Day 14 Review: hierarchical multilevel models – cont.

June 22nd, 2026

14.1 Announcements

Homework #2 due tomorrow

From the online poll:

  • “I would like to have a better understanding of why df matters” – this week and next!
  • “A split plot always need to have randomization?” – let’s go to day 2 (golden rules of designed experiments)
  • “I would like to learn more about adaptive designs and/or bayesian experimental design (extra).” – STAT 870

14.2 Hierarchical designs

A study was designed to determine the effect on the incidence of root rot, of variety of wheat, kinds of dust for seed treatment, method of application of the dust, and efficacy of soil inoculation with the root-rot organism.
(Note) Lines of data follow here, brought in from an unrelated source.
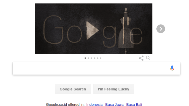Select the third carousel dot
Viewport: 189px width, 106px height.
tap(92, 58)
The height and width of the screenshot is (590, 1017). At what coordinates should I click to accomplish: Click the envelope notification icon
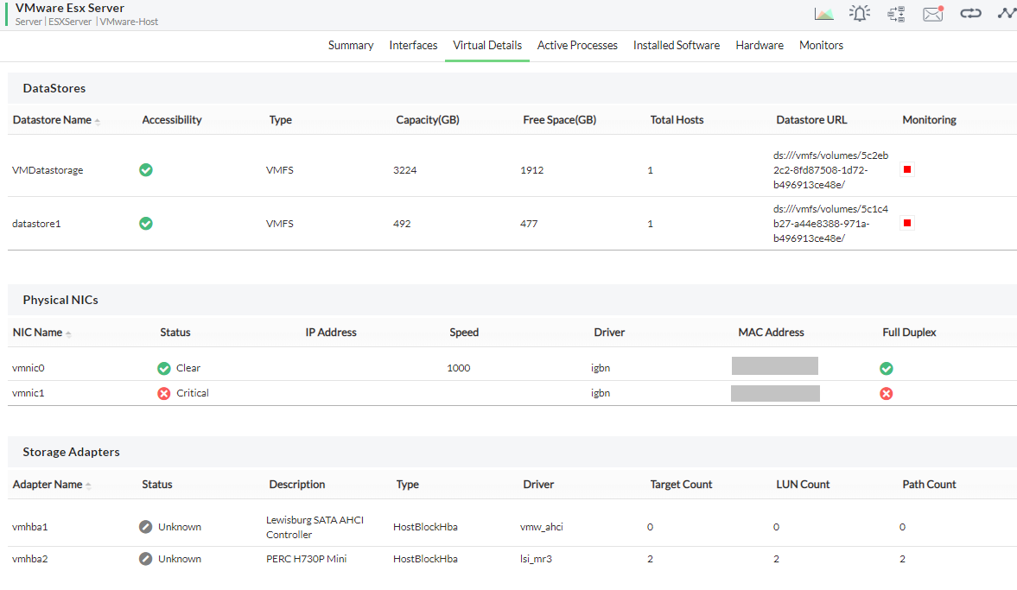[933, 14]
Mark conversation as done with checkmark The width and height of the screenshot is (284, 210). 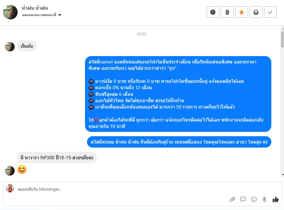pyautogui.click(x=270, y=12)
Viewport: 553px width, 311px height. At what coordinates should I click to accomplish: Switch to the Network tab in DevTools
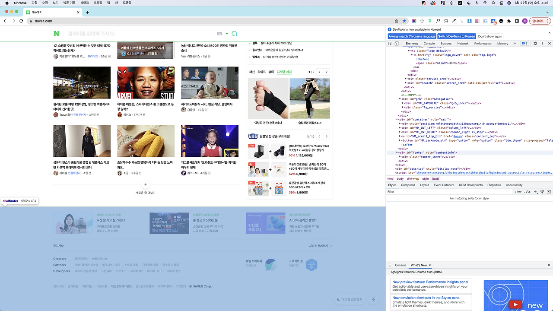coord(463,43)
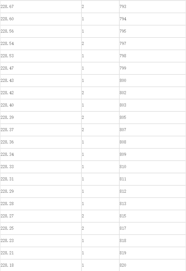Select the cell showing 228.60
Viewport: 186px width, 271px height.
(x=41, y=19)
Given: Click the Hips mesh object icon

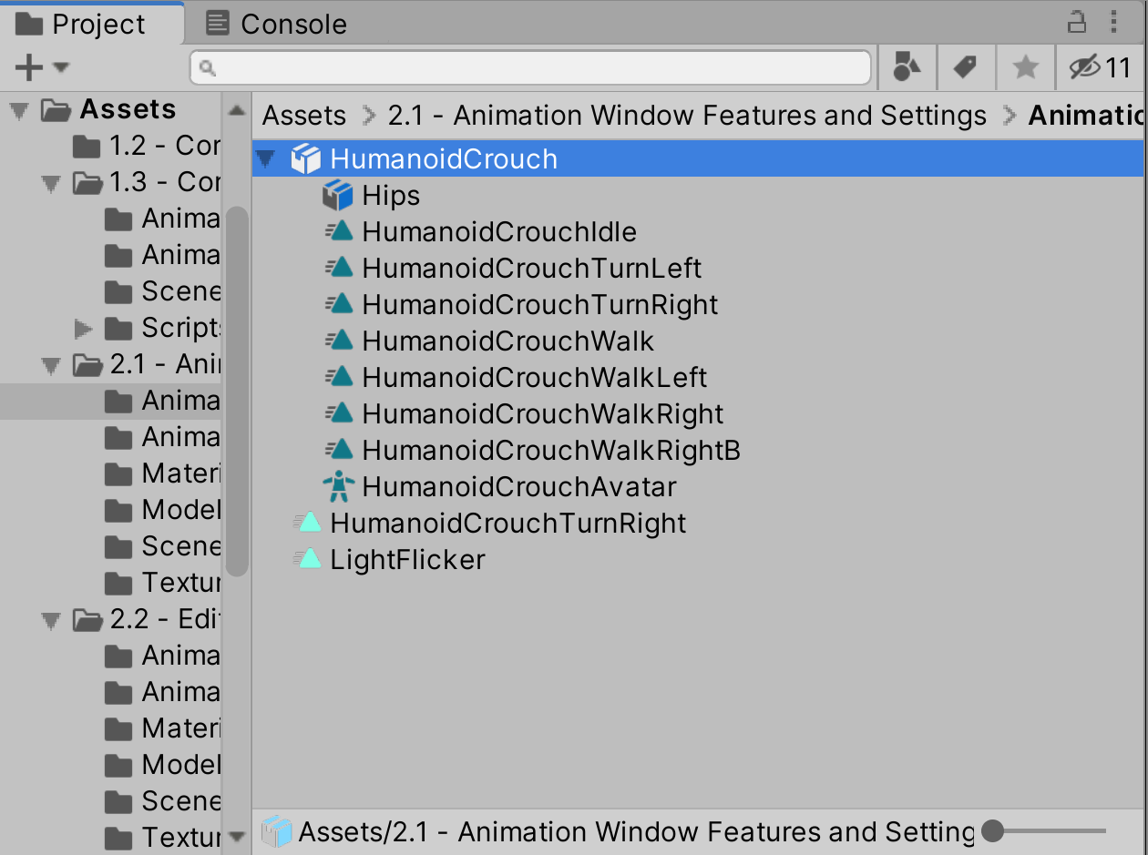Looking at the screenshot, I should coord(338,196).
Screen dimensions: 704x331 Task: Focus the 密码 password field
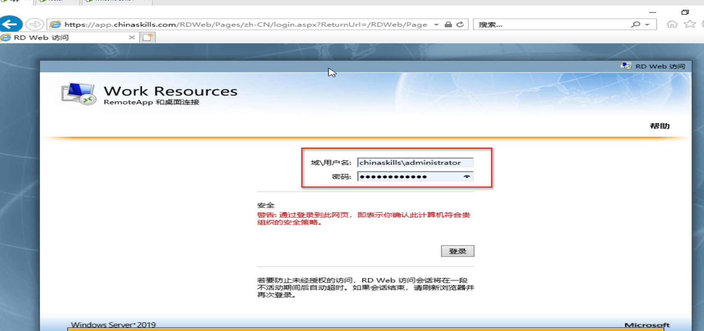(410, 177)
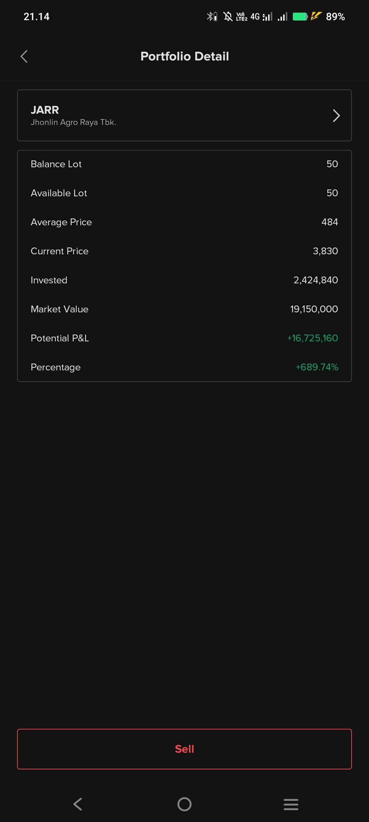Image resolution: width=369 pixels, height=822 pixels.
Task: Tap the Percentage value +689.74%
Action: pyautogui.click(x=317, y=367)
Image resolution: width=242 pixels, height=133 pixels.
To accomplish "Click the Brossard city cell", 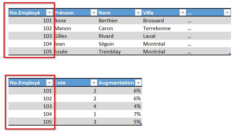I will tap(153, 21).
We have a data frame with 160 observations on the following 8 variables that describe a designed experiment:

  • row row: equivalent to “longitude” in the field coordinates
  • col column: equivalent to “latitude” in the field coordinates
  • yield yield: response variable
  • inoc inoculate: indicator whether soil was inoculated with root rot or not
  • gen genotype treatment
  • dust dust treatment
  • dry dry or wet dust application
  • block block: the field was divided in 4 equally-sized subsections that showed approximately similar characteristics.

Note that:

  • The field has 4 areas of similar experimental units (blocks).
  • Within each block, the genotype treatments were applied.
  • Within each block-genotype, the dry-dust treatments were applied.
  • Within each block-genotype-dry-dust, the inoculation treatments were applied.
url <- "https://raw.githubusercontent.com/stat720/summer2026/refs/heads/main/data/data_inclass_06182026.csv"
df <- read.csv(url)

14.3 Review

Mind map

Figure 14.1: Mind map

14.3.1 Treatment structure

  • What treatment factor(s) and/or combinations of treatment factors we’ve got.
  • Typically defines the fixed effects in a model.

14.3.2 Design structure

  • How we apply said treatment factors in practice (what are the experimental units?).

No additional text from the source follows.